### TASK PROMPT
Return only the lines from the one containing "Instruction: Click the" to the end of the entries below, exactly as written, both ends included.

### Collected data
++++++++++++++++++++

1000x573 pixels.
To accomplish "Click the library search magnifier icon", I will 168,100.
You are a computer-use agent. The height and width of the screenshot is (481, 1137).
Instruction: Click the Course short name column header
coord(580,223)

++++++++++++++++++++

### TASK SOLUTION
Instruction: Click the Course short name column header
coord(580,223)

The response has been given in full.